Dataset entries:
+===+

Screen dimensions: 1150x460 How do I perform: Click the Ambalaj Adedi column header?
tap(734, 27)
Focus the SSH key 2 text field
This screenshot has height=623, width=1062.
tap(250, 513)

+===+

PROBLEM TO WORK ON:
All of the entries are to be set down again without alteration.

SOLVED EXERCISE:
Screen dimensions: 1150x460 How do I perform: Click the Ambalaj Adedi column header?
tap(734, 27)
Focus the SSH key 2 text field
This screenshot has height=623, width=1062.
tap(250, 513)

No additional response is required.